— Computer & Engineering Sciences for Nonproliferation
February 8, 2021
- TA1 thrust coordination meeting, led by Paul Wilson (UW)
January 12, 2021
- Aurora Clark (WSU), “The Shape of Data in Chemistry” and from Dr. Karl Pazdernik on “Microstructural feature characterization of LiAlO2 pellets by deep learning and statistical methods”
December 14, 2020
- Tenzing Joshi (LBL), “Machine Learning Methods for Radiological Anomaly Detection and Identification”
November 10, 2020
- Robert Nowak (UW), “Generalized Chernoff Sampling: From Optimal Sensor Selection to Training Deep Neural Nets”
- Jonathan Rogers (GT), “Time-Optimal Resource Allocation and Planning Algorithms for Multi-UAV Radiological Search”
August 6, 2020
- Jon How (MIT), “Active Reward Learning for Co-Robotic Vision Based Exploration in Bandwidth Limited Environments”
Abstract: Efficient robotic exploration in novel environments requires a human-in-the-loop who understands the mission objectives. Communication bandwidth constraints necessitate that the human-robot team make intelligent communication decisions regarding what information to send and receive during the mission. In this online variant of the active learning problem, we find that typical information-theoretic heuristics to active learning are not optimal.
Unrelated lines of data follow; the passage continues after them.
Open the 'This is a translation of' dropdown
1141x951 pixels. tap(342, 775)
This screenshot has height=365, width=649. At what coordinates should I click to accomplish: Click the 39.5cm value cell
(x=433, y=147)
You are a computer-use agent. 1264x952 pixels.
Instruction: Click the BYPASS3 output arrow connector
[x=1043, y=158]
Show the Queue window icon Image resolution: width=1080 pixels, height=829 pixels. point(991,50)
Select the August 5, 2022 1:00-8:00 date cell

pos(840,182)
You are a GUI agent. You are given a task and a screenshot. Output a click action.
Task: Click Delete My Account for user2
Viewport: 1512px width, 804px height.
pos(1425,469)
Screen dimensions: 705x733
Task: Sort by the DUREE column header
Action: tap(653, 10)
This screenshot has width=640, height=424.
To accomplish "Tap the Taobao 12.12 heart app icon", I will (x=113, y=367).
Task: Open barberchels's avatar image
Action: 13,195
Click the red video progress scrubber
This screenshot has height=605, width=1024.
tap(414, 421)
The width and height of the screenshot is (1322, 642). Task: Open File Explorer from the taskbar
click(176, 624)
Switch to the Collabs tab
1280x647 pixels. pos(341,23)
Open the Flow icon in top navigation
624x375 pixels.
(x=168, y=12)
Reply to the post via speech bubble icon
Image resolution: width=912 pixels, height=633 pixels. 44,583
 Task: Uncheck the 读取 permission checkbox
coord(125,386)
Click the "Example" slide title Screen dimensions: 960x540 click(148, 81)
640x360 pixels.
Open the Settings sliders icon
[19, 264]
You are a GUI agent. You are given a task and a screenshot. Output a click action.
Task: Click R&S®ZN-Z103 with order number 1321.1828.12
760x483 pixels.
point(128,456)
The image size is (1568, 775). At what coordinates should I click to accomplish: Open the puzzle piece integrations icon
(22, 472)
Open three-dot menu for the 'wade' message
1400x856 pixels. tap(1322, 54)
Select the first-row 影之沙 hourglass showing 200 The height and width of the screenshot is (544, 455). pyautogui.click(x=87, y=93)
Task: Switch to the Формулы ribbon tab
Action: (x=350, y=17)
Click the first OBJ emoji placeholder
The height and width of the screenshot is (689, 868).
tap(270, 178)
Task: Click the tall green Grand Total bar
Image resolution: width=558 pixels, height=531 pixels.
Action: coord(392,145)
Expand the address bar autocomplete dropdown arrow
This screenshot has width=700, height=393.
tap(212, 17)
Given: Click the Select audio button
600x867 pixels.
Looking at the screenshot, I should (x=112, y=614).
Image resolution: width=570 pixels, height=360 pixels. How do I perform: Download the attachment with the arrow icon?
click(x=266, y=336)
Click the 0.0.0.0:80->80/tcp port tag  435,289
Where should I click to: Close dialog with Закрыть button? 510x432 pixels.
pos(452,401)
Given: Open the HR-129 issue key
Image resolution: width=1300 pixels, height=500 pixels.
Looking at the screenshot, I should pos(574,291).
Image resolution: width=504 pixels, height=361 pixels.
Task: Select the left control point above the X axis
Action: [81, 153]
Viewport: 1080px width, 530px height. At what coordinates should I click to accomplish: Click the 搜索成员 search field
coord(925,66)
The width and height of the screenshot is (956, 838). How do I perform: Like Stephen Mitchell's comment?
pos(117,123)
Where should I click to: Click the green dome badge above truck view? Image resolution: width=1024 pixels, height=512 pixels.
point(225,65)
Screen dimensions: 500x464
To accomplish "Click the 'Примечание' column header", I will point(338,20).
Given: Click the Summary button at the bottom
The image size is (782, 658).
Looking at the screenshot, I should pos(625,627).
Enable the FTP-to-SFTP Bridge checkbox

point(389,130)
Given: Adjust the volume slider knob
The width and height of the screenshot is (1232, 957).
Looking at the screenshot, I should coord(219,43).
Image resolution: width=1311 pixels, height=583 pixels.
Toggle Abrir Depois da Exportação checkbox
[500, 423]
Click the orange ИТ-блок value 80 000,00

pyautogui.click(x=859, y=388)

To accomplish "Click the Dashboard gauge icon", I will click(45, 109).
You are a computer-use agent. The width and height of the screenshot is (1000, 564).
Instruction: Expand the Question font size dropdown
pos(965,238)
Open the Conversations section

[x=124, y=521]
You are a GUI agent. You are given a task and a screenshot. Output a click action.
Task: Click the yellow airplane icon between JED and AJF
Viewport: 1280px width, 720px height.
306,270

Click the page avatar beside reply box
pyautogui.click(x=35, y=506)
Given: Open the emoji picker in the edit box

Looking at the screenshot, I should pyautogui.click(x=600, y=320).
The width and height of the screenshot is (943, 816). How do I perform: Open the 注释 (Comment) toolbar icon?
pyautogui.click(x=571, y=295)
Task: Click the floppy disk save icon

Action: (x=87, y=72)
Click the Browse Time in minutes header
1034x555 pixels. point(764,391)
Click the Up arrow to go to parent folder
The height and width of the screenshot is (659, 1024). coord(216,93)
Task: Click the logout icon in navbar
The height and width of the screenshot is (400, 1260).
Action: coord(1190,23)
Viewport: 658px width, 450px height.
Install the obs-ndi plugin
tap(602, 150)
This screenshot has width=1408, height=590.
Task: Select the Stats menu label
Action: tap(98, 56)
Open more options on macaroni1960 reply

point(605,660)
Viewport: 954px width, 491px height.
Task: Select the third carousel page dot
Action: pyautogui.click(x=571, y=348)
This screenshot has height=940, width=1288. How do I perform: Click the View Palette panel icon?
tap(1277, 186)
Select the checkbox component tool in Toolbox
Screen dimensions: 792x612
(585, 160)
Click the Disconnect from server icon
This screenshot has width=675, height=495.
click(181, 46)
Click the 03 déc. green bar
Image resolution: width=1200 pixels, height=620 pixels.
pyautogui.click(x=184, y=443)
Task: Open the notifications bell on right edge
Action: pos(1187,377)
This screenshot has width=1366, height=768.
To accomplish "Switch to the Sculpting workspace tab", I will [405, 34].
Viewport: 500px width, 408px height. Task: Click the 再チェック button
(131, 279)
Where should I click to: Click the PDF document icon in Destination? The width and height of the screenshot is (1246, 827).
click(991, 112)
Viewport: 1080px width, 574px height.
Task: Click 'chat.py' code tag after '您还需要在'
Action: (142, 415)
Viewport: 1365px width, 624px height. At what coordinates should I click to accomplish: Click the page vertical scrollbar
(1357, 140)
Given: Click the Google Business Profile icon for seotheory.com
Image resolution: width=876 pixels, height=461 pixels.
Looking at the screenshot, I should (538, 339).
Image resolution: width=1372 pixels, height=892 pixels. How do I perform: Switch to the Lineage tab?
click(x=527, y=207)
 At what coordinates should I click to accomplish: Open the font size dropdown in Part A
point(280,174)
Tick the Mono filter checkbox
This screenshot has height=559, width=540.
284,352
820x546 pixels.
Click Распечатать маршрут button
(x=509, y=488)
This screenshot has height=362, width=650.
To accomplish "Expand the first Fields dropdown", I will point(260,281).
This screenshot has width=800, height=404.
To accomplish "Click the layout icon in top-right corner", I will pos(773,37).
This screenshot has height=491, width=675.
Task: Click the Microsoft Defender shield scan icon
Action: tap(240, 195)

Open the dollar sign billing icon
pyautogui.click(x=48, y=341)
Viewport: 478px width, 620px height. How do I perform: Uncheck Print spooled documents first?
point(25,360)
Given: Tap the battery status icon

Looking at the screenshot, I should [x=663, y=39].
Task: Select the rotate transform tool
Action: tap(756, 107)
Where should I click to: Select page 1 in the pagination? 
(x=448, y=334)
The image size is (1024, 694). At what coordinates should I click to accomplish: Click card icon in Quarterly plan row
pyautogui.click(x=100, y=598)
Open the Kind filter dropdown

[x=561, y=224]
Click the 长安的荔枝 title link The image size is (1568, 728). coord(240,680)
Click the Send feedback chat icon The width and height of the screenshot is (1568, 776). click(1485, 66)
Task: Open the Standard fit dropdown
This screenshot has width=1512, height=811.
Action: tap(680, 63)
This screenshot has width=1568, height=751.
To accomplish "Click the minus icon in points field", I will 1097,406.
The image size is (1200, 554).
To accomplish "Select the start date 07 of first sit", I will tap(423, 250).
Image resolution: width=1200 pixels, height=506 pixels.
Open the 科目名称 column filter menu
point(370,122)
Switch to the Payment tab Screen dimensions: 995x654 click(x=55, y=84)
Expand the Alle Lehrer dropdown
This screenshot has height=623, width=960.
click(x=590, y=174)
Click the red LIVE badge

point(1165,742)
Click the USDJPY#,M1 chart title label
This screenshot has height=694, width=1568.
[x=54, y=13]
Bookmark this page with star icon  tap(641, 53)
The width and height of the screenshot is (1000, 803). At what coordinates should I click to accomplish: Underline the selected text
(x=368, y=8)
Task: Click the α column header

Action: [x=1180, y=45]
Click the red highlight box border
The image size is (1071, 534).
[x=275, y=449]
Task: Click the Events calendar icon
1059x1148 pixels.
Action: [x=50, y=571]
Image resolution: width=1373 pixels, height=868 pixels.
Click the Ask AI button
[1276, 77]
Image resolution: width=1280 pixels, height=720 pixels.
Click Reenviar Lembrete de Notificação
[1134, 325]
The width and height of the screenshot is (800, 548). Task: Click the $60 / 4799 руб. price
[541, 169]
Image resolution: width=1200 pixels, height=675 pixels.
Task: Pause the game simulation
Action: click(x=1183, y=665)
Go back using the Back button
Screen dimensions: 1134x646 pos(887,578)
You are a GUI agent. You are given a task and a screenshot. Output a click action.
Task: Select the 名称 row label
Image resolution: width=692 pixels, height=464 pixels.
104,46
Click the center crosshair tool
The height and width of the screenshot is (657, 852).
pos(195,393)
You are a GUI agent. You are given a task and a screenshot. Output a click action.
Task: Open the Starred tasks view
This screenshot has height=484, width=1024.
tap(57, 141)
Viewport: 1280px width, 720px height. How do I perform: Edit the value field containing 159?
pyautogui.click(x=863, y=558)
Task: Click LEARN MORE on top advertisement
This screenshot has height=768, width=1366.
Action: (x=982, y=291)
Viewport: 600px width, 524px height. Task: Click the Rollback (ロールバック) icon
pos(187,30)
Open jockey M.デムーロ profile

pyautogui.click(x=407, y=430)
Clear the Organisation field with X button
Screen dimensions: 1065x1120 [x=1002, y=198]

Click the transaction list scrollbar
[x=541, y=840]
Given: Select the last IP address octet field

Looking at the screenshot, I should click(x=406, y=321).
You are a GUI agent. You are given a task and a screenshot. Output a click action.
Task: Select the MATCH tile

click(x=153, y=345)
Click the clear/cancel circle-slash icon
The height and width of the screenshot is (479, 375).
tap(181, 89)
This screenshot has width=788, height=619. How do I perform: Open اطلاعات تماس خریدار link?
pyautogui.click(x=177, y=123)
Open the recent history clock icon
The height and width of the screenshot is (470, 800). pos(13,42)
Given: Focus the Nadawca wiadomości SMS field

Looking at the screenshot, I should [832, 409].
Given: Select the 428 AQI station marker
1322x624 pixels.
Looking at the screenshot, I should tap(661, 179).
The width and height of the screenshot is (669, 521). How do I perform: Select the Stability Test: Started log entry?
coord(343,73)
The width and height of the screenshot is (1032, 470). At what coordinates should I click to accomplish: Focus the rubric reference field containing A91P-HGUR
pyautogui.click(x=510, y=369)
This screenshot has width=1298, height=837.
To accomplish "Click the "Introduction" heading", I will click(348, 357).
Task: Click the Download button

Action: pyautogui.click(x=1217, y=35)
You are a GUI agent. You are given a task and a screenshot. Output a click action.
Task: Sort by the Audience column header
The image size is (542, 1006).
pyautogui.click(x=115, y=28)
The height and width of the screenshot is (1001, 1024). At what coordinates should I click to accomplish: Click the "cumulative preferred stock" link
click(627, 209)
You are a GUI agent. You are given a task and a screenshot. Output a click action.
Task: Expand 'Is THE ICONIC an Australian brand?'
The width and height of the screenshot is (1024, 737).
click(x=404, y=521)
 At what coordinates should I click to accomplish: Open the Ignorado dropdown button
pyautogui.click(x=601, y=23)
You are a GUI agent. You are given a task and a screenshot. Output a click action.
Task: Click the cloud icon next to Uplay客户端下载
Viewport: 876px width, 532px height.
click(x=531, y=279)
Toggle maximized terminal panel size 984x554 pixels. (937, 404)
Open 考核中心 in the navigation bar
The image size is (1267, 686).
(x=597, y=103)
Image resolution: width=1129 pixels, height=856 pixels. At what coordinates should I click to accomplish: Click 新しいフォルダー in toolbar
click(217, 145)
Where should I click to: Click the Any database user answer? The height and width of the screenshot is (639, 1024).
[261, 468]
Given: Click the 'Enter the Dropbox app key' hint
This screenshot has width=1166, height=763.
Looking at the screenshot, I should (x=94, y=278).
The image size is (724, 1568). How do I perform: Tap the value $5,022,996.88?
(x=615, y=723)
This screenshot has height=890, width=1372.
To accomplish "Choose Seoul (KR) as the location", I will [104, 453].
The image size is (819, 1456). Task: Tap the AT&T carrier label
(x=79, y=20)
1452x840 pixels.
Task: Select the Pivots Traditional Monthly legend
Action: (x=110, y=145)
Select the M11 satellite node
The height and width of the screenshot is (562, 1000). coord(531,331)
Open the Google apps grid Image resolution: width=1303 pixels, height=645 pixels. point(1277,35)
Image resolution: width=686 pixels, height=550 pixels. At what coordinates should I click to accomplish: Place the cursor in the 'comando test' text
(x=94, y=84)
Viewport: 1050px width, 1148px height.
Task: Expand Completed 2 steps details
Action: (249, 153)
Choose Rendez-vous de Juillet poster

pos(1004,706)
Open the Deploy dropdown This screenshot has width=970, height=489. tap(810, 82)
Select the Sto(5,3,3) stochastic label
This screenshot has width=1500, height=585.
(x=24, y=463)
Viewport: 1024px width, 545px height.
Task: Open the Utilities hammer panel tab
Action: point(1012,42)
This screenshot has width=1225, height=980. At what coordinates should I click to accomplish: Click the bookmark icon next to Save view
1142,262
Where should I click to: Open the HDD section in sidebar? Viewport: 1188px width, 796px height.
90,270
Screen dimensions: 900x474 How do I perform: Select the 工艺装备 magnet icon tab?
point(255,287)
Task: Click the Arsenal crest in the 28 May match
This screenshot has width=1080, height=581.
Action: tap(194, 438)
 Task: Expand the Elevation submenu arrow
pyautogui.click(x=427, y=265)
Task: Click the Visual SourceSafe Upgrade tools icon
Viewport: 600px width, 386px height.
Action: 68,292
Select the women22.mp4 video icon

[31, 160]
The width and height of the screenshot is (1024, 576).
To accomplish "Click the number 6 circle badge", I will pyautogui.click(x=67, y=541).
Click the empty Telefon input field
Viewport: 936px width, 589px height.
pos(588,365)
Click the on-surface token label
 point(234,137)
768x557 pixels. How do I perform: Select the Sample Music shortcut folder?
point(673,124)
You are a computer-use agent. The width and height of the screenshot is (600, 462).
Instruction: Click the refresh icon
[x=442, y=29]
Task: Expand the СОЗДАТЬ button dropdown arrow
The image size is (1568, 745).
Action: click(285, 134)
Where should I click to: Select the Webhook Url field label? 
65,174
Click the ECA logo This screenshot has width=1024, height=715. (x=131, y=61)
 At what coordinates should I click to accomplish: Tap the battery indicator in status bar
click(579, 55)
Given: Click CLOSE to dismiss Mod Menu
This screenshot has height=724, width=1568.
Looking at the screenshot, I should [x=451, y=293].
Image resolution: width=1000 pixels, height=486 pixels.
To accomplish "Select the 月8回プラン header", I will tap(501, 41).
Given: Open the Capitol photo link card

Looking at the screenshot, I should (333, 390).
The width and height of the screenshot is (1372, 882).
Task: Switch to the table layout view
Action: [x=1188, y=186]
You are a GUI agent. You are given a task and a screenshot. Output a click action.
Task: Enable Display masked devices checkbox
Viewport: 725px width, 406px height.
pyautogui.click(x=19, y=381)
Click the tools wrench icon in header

Instead, a novel heuristic based on minimizing planning-regret enables the robot explorer to choose questions that better help it to identify the highest reward trajectories. When using this heuristic as part of the solution to the newly presented co-robotic exploration POMDP, the robot is able to collect up to 17% more mission reward than with the next-best heuristic.
June 4, 2020
- Larry Carin (Duke), “Continual learning with neural networks for sensor-based monitoring”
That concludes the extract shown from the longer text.